Supplied records:
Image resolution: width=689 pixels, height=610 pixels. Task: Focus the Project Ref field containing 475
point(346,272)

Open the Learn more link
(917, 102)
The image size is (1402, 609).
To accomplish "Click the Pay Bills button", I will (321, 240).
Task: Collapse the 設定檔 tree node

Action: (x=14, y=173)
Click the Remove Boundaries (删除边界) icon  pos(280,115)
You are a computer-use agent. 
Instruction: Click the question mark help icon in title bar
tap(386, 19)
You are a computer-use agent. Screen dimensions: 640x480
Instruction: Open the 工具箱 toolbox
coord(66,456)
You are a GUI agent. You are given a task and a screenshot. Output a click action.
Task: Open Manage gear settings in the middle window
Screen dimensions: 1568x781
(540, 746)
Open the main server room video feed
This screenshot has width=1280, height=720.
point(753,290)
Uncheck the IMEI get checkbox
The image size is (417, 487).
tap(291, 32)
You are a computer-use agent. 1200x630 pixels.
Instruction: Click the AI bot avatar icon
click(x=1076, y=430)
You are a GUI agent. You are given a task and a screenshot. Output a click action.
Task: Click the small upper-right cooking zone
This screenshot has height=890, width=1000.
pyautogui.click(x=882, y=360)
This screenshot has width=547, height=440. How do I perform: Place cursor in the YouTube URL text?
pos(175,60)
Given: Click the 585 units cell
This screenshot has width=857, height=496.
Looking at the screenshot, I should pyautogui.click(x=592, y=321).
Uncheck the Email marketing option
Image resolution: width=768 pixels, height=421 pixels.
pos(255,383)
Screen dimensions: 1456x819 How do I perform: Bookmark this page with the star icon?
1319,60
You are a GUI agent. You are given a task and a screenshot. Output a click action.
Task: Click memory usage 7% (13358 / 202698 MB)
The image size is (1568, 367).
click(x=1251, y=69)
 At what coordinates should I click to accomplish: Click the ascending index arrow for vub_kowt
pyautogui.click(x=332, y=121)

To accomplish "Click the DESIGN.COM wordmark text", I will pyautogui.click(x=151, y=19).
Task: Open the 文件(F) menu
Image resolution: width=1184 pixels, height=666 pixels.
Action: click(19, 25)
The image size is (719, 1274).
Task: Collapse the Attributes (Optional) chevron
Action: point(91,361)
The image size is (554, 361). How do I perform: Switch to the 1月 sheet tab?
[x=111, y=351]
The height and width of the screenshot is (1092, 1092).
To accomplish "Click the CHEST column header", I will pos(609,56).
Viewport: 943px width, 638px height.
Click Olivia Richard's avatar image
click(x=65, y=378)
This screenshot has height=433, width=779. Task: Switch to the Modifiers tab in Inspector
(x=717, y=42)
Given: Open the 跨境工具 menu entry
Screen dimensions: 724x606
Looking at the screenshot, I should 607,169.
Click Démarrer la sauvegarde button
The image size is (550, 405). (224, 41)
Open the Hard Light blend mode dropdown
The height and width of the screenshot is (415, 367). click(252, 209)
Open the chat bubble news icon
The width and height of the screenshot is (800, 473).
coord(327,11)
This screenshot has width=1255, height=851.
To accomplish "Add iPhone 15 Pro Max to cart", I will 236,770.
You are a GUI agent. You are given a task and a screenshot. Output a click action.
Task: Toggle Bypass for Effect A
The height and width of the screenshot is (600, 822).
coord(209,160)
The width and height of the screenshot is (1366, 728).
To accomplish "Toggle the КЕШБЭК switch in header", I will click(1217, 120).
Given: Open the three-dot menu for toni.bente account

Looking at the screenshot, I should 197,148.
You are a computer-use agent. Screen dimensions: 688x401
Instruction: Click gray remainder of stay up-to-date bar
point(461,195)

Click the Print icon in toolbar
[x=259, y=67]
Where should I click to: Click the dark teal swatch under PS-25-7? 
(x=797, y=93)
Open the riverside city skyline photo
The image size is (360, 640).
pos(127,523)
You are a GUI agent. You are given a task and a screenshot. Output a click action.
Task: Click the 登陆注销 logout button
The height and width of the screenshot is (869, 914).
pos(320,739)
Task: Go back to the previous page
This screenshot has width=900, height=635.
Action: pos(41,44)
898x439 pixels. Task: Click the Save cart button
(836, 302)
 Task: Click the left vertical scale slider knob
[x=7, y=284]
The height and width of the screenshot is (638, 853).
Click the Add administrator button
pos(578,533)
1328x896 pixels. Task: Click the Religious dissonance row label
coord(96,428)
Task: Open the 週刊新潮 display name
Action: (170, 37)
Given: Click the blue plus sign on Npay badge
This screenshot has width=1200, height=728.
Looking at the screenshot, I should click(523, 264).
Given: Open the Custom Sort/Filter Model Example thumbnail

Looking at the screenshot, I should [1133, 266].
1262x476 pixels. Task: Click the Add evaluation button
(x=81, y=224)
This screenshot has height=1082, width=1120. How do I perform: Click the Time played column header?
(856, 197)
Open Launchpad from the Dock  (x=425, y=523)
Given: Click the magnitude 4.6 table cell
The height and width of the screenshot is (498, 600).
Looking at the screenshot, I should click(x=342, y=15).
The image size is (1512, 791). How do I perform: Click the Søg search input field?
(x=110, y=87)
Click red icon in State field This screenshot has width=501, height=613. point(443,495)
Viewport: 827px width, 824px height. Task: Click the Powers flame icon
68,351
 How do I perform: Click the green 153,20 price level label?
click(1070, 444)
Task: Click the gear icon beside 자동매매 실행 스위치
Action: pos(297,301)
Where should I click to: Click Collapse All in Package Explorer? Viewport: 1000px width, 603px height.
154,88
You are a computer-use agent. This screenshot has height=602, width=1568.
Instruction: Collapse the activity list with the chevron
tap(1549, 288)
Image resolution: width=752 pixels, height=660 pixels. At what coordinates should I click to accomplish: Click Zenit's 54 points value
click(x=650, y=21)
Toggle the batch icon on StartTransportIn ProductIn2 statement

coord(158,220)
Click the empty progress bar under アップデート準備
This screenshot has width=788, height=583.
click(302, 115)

Task prompt: From the first entry to the last, reproduce everything precisely.

Written answer:
Image resolution: width=689 pixels, height=610 pixels. Task: Focus the Project Ref field containing 475
point(346,272)

Open the Learn more link
(917, 102)
The image size is (1402, 609).
To accomplish "Click the Pay Bills button", I will (321, 240).
Task: Collapse the 設定檔 tree node

Action: (x=14, y=173)
Click the Remove Boundaries (删除边界) icon  pos(280,115)
You are a computer-use agent. 
Instruction: Click the question mark help icon in title bar
tap(386, 19)
You are a computer-use agent. Screen dimensions: 640x480
Instruction: Open the 工具箱 toolbox
coord(66,456)
You are a GUI agent. You are given a task and a screenshot. Output a click action.
Task: Open Manage gear settings in the middle window
Screen dimensions: 1568x781
(540, 746)
Open the main server room video feed
This screenshot has width=1280, height=720.
point(753,290)
Uncheck the IMEI get checkbox
The image size is (417, 487).
tap(291, 32)
You are a computer-use agent. 1200x630 pixels.
Instruction: Click the AI bot avatar icon
click(x=1076, y=430)
You are a GUI agent. You are given a task and a screenshot. Output a click action.
Task: Click the small upper-right cooking zone
This screenshot has height=890, width=1000.
pyautogui.click(x=882, y=360)
This screenshot has width=547, height=440. How do I perform: Place cursor in the YouTube URL text?
pos(175,60)
Given: Click the 585 units cell
This screenshot has width=857, height=496.
Looking at the screenshot, I should pyautogui.click(x=592, y=321).
Uncheck the Email marketing option
Image resolution: width=768 pixels, height=421 pixels.
pos(255,383)
Screen dimensions: 1456x819 How do I perform: Bookmark this page with the star icon?
1319,60
You are a GUI agent. You are given a task and a screenshot. Output a click action.
Task: Click memory usage 7% (13358 / 202698 MB)
The image size is (1568, 367).
click(x=1251, y=69)
 At what coordinates should I click to accomplish: Click the ascending index arrow for vub_kowt
pyautogui.click(x=332, y=121)

To accomplish "Click the DESIGN.COM wordmark text", I will pyautogui.click(x=151, y=19).
Task: Open the 文件(F) menu
Image resolution: width=1184 pixels, height=666 pixels.
Action: click(19, 25)
The image size is (719, 1274).
Task: Collapse the Attributes (Optional) chevron
Action: point(91,361)
The image size is (554, 361). How do I perform: Switch to the 1月 sheet tab?
[x=111, y=351]
The height and width of the screenshot is (1092, 1092).
To accomplish "Click the CHEST column header", I will pos(609,56).
Viewport: 943px width, 638px height.
Click Olivia Richard's avatar image
click(x=65, y=378)
This screenshot has height=433, width=779. Task: Switch to the Modifiers tab in Inspector
(x=717, y=42)
Given: Open the 跨境工具 menu entry
Screen dimensions: 724x606
Looking at the screenshot, I should 607,169.
Click Démarrer la sauvegarde button
The image size is (550, 405). (224, 41)
Open the Hard Light blend mode dropdown
The height and width of the screenshot is (415, 367). click(252, 209)
Open the chat bubble news icon
The width and height of the screenshot is (800, 473).
coord(327,11)
This screenshot has width=1255, height=851.
To accomplish "Add iPhone 15 Pro Max to cart", I will 236,770.
You are a GUI agent. You are given a task and a screenshot. Output a click action.
Task: Toggle Bypass for Effect A
The height and width of the screenshot is (600, 822).
coord(209,160)
The width and height of the screenshot is (1366, 728).
To accomplish "Toggle the КЕШБЭК switch in header", I will click(1217, 120).
Given: Open the three-dot menu for toni.bente account

Looking at the screenshot, I should 197,148.
You are a computer-use agent. Screen dimensions: 688x401
Instruction: Click gray remainder of stay up-to-date bar
point(461,195)

Click the Print icon in toolbar
[x=259, y=67]
Where should I click to: Click the dark teal swatch under PS-25-7? 
(x=797, y=93)
Open the riverside city skyline photo
The image size is (360, 640).
pos(127,523)
You are a GUI agent. You are given a task and a screenshot. Output a click action.
Task: Click the 登陆注销 logout button
The height and width of the screenshot is (869, 914).
pos(320,739)
Task: Go back to the previous page
This screenshot has width=900, height=635.
Action: pos(41,44)
898x439 pixels. Task: Click the Save cart button
(836, 302)
 Task: Click the left vertical scale slider knob
[x=7, y=284]
The height and width of the screenshot is (638, 853).
Click the Add administrator button
pos(578,533)
1328x896 pixels. Task: Click the Religious dissonance row label
coord(96,428)
Task: Open the 週刊新潮 display name
Action: (170, 37)
Given: Click the blue plus sign on Npay badge
This screenshot has width=1200, height=728.
Looking at the screenshot, I should click(523, 264).
Given: Open the Custom Sort/Filter Model Example thumbnail

Looking at the screenshot, I should [1133, 266].
1262x476 pixels. Task: Click the Add evaluation button
(x=81, y=224)
This screenshot has height=1082, width=1120. How do I perform: Click the Time played column header?
(856, 197)
Open Launchpad from the Dock  (x=425, y=523)
Given: Click the magnitude 4.6 table cell
The height and width of the screenshot is (498, 600).
Looking at the screenshot, I should click(x=342, y=15).
The image size is (1512, 791). How do I perform: Click the Søg search input field?
(x=110, y=87)
Click red icon in State field This screenshot has width=501, height=613. point(443,495)
Viewport: 827px width, 824px height. Task: Click the Powers flame icon
68,351
 How do I perform: Click the green 153,20 price level label?
click(1070, 444)
Task: Click the gear icon beside 자동매매 실행 스위치
Action: pos(297,301)
Where should I click to: Click Collapse All in Package Explorer? Viewport: 1000px width, 603px height.
154,88
You are a computer-use agent. This screenshot has height=602, width=1568.
Instruction: Collapse the activity list with the chevron
tap(1549, 288)
Image resolution: width=752 pixels, height=660 pixels. At what coordinates should I click to accomplish: Click Zenit's 54 points value
click(x=650, y=21)
Toggle the batch icon on StartTransportIn ProductIn2 statement

coord(158,220)
Click the empty progress bar under アップデート準備
This screenshot has width=788, height=583.
click(302, 115)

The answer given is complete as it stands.